Records of locating words and elements:
-- Begin --
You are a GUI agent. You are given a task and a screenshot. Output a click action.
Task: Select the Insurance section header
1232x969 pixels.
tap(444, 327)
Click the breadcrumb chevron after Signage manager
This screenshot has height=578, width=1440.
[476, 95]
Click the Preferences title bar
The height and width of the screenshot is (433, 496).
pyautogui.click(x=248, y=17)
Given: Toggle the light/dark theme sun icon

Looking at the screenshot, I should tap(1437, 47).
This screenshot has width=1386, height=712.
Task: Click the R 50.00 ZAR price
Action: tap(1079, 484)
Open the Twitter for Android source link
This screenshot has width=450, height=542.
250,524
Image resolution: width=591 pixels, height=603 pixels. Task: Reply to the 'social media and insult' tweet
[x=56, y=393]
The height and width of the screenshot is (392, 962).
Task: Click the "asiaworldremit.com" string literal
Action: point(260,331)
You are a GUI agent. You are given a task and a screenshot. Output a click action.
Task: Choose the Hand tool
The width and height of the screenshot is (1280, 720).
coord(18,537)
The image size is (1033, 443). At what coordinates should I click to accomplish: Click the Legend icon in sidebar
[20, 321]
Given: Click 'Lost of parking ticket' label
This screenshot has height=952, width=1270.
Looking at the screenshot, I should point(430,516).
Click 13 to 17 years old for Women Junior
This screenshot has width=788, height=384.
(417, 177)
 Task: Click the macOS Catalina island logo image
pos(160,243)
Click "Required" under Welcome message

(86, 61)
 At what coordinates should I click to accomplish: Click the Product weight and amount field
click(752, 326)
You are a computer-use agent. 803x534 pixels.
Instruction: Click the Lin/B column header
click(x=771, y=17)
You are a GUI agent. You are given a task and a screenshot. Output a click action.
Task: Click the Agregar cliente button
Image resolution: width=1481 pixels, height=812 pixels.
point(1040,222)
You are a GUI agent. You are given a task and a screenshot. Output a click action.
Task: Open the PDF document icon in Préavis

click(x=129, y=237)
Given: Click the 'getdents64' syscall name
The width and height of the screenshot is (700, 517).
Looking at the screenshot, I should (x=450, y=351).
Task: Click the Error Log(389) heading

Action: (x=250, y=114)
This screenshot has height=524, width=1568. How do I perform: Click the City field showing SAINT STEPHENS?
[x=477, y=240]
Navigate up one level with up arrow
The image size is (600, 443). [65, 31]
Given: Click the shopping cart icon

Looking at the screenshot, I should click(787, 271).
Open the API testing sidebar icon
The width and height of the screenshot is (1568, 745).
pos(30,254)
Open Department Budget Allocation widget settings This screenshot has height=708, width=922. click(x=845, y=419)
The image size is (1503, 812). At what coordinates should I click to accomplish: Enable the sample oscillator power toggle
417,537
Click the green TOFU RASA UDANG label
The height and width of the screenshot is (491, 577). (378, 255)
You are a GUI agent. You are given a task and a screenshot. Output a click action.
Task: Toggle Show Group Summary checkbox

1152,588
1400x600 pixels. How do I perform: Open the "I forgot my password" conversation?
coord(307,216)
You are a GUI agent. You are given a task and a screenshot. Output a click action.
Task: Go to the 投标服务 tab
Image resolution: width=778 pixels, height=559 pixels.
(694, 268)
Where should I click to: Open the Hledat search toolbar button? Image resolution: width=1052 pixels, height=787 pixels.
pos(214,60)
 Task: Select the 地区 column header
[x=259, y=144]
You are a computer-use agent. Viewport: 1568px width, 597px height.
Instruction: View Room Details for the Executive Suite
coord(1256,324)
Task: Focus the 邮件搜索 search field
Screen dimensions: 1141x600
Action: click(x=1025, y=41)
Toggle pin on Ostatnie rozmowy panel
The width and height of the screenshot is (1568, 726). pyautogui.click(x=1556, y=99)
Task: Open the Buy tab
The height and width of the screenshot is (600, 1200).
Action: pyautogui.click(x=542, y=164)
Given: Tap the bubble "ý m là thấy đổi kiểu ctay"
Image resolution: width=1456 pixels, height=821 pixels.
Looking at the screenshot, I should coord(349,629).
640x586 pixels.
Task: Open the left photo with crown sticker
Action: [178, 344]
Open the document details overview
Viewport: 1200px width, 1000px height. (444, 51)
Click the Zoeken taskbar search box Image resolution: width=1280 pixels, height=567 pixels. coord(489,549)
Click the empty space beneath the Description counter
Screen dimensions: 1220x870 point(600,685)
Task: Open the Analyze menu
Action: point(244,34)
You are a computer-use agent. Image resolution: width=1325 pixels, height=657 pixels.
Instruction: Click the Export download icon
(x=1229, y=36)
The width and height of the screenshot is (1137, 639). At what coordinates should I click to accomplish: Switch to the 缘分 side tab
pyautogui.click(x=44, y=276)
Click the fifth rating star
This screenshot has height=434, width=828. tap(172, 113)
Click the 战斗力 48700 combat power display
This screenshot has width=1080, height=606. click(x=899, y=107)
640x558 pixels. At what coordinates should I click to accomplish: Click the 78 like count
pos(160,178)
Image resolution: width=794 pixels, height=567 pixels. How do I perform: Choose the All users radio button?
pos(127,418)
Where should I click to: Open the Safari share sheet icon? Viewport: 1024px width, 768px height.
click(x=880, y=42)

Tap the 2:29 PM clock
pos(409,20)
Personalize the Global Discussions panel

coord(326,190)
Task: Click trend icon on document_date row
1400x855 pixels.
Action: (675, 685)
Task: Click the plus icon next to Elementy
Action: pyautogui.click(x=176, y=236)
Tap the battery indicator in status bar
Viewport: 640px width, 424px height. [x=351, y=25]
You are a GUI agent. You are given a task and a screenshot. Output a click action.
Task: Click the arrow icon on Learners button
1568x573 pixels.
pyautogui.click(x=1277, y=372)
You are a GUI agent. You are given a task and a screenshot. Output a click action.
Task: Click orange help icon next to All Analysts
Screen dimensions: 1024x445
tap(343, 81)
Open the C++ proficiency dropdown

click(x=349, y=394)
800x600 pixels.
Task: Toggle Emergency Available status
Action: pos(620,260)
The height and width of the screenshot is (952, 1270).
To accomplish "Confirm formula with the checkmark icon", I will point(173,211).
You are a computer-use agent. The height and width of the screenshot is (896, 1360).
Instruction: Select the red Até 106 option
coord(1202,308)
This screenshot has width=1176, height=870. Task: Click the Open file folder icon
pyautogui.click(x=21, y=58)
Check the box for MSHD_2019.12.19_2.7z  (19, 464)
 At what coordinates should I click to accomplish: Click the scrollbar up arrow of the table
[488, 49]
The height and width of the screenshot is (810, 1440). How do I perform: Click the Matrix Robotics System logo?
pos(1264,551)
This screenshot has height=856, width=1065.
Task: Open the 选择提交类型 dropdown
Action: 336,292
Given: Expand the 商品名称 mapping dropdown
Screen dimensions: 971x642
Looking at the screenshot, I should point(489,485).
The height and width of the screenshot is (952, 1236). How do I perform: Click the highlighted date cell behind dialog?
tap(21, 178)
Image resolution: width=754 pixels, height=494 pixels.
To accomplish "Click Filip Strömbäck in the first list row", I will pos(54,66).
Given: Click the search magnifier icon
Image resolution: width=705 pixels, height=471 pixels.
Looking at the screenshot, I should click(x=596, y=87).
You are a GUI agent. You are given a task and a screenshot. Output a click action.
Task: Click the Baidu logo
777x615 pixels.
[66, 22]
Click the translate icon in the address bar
-- End --
__REQUIREMENTS__: Lay out the material above as a JSON list of strings, with one string for each line and no blank lines.

__REPLY TO THE TASK__:
[
  "You are a GUI agent. You are given a task and a screenshot. Output a click action.",
  "Task: Select the Insurance section header",
  "1232x969 pixels.",
  "tap(444, 327)",
  "Click the breadcrumb chevron after Signage manager",
  "This screenshot has height=578, width=1440.",
  "[476, 95]",
  "Click the Preferences title bar",
  "The height and width of the screenshot is (433, 496).",
  "pyautogui.click(x=248, y=17)",
  "Given: Toggle the light/dark theme sun icon",
  "Looking at the screenshot, I should tap(1437, 47).",
  "This screenshot has width=1386, height=712.",
  "Task: Click the R 50.00 ZAR price",
  "Action: tap(1079, 484)",
  "Open the Twitter for Android source link",
  "This screenshot has width=450, height=542.",
  "250,524",
  "Image resolution: width=591 pixels, height=603 pixels. Task: Reply to the 'social media and insult' tweet",
  "[x=56, y=393]",
  "The height and width of the screenshot is (392, 962).",
  "Task: Click the \"asiaworldremit.com\" string literal",
  "Action: point(260,331)",
  "You are a GUI agent. You are given a task and a screenshot. Output a click action.",
  "Task: Choose the Hand tool",
  "The width and height of the screenshot is (1280, 720).",
  "coord(18,537)",
  "The image size is (1033, 443). At what coordinates should I click to accomplish: Click the Legend icon in sidebar",
  "[20, 321]",
  "Given: Click 'Lost of parking ticket' label",
  "This screenshot has height=952, width=1270.",
  "Looking at the screenshot, I should point(430,516).",
  "Click 13 to 17 years old for Women Junior",
  "This screenshot has width=788, height=384.",
  "(417, 177)",
  " Task: Click the macOS Catalina island logo image",
  "pos(160,243)",
  "Click \"Required\" under Welcome message",
  "(86, 61)",
  " At what coordinates should I click to accomplish: Click the Product weight and amount field",
  "click(752, 326)",
  "You are a computer-use agent. 803x534 pixels.",
  "Instruction: Click the Lin/B column header",
  "click(x=771, y=17)",
  "You are a GUI agent. You are given a task and a screenshot. Output a click action.",
  "Task: Click the Agregar cliente button",
  "Image resolution: width=1481 pixels, height=812 pixels.",
  "point(1040,222)",
  "You are a GUI agent. You are given a task and a screenshot. Output a click action.",
  "Task: Open the PDF document icon in Préavis",
  "click(x=129, y=237)",
  "Given: Click the 'getdents64' syscall name",
  "The width and height of the screenshot is (700, 517).",
  "Looking at the screenshot, I should (x=450, y=351).",
  "Task: Click the Error Log(389) heading",
  "Action: (x=250, y=114)",
  "This screenshot has height=524, width=1568. How do I perform: Click the City field showing SAINT STEPHENS?",
  "[x=477, y=240]",
  "Navigate up one level with up arrow",
  "The image size is (600, 443). [65, 31]",
  "Given: Click the shopping cart icon",
  "Looking at the screenshot, I should click(787, 271).",
  "Open the API testing sidebar icon",
  "The width and height of the screenshot is (1568, 745).",
  "pos(30,254)",
  "Open Department Budget Allocation widget settings This screenshot has height=708, width=922. click(x=845, y=419)",
  "The image size is (1503, 812). At what coordinates should I click to accomplish: Enable the sample oscillator power toggle",
  "417,537",
  "Click the green TOFU RASA UDANG label",
  "The height and width of the screenshot is (491, 577). (378, 255)",
  "You are a GUI agent. You are given a task and a screenshot. Output a click action.",
  "Task: Toggle Show Group Summary checkbox",
  "1152,588",
  "1400x600 pixels. How do I perform: Open the \"I forgot my password\" conversation?",
  "coord(307,216)",
  "You are a GUI agent. You are given a task and a screenshot. Output a click action.",
  "Task: Go to the 投标服务 tab",
  "Image resolution: width=778 pixels, height=559 pixels.",
  "(694, 268)",
  "Where should I click to: Open the Hledat search toolbar button? Image resolution: width=1052 pixels, height=787 pixels.",
  "pos(214,60)",
  " Task: Select the 地区 column header",
  "[x=259, y=144]",
  "You are a computer-use agent. Viewport: 1568px width, 597px height.",
  "Instruction: View Room Details for the Executive Suite",
  "coord(1256,324)",
  "Task: Focus the 邮件搜索 search field",
  "Screen dimensions: 1141x600",
  "Action: click(x=1025, y=41)",
  "Toggle pin on Ostatnie rozmowy panel",
  "The width and height of the screenshot is (1568, 726). pyautogui.click(x=1556, y=99)",
  "Task: Open the Buy tab",
  "The height and width of the screenshot is (600, 1200).",
  "Action: pyautogui.click(x=542, y=164)",
  "Given: Tap the bubble \"ý m là thấy đổi kiểu ctay\"",
  "Image resolution: width=1456 pixels, height=821 pixels.",
  "Looking at the screenshot, I should coord(349,629).",
  "640x586 pixels.",
  "Task: Open the left photo with crown sticker",
  "Action: [178, 344]",
  "Open the document details overview",
  "Viewport: 1200px width, 1000px height. (444, 51)",
  "Click the Zoeken taskbar search box Image resolution: width=1280 pixels, height=567 pixels. coord(489,549)",
  "Click the empty space beneath the Description counter",
  "Screen dimensions: 1220x870 point(600,685)",
  "Task: Open the Analyze menu",
  "Action: point(244,34)",
  "You are a computer-use agent. Image resolution: width=1325 pixels, height=657 pixels.",
  "Instruction: Click the Export download icon",
  "(x=1229, y=36)",
  "The width and height of the screenshot is (1137, 639). At what coordinates should I click to accomplish: Switch to the 缘分 side tab",
  "pyautogui.click(x=44, y=276)",
  "Click the fifth rating star",
  "This screenshot has height=434, width=828. tap(172, 113)",
  "Click the 战斗力 48700 combat power display",
  "This screenshot has width=1080, height=606. click(x=899, y=107)",
  "640x558 pixels. At what coordinates should I click to accomplish: Click the 78 like count",
  "pos(160,178)",
  "Image resolution: width=794 pixels, height=567 pixels. How do I perform: Choose the All users radio button?",
  "pos(127,418)",
  "Where should I click to: Open the Safari share sheet icon? Viewport: 1024px width, 768px height.",
  "click(x=880, y=42)",
  "Tap the 2:29 PM clock",
  "pos(409,20)",
  "Personalize the Global Discussions panel",
  "coord(326,190)",
  "Task: Click trend icon on document_date row",
  "1400x855 pixels.",
  "Action: (675, 685)",
  "Task: Click the plus icon next to Elementy",
  "Action: pyautogui.click(x=176, y=236)",
  "Tap the battery indicator in status bar",
  "Viewport: 640px width, 424px height. [x=351, y=25]",
  "You are a GUI agent. You are given a task and a screenshot. Output a click action.",
  "Task: Click the arrow icon on Learners button",
  "1568x573 pixels.",
  "pyautogui.click(x=1277, y=372)",
  "You are a GUI agent. You are given a task and a screenshot. Output a click action.",
  "Task: Click orange help icon next to All Analysts",
  "Screen dimensions: 1024x445",
  "tap(343, 81)",
  "Open the C++ proficiency dropdown",
  "click(x=349, y=394)",
  "800x600 pixels.",
  "Task: Toggle Emergency Available status",
  "Action: pos(620,260)",
  "The height and width of the screenshot is (952, 1270).",
  "To accomplish \"Confirm formula with the checkmark icon\", I will point(173,211).",
  "You are a computer-use agent. The height and width of the screenshot is (896, 1360).",
  "Instruction: Select the red Até 106 option",
  "coord(1202,308)",
  "This screenshot has width=1176, height=870. Task: Click the Open file folder icon",
  "pyautogui.click(x=21, y=58)",
  "Check the box for MSHD_2019.12.19_2.7z  (19, 464)",
  " At what coordinates should I click to accomplish: Click the scrollbar up arrow of the table",
  "[488, 49]",
  "The height and width of the screenshot is (810, 1440). How do I perform: Click the Matrix Robotics System logo?",
  "pos(1264,551)",
  "This screenshot has height=856, width=1065.",
  "Task: Open the 选择提交类型 dropdown",
  "Action: 336,292",
  "Given: Expand the 商品名称 mapping dropdown",
  "Screen dimensions: 971x642",
  "Looking at the screenshot, I should point(489,485).",
  "The height and width of the screenshot is (952, 1236). How do I perform: Click the highlighted date cell behind dialog?",
  "tap(21, 178)",
  "Image resolution: width=754 pixels, height=494 pixels.",
  "To accomplish \"Click Filip Strömbäck in the first list row\", I will pos(54,66).",
  "Given: Click the search magnifier icon",
  "Image resolution: width=705 pixels, height=471 pixels.",
  "Looking at the screenshot, I should click(x=596, y=87).",
  "You are a GUI agent. You are given a task and a screenshot. Output a click action.",
  "Task: Click the Baidu logo",
  "777x615 pixels.",
  "[66, 22]",
  "Click the translate icon in the address bar"
]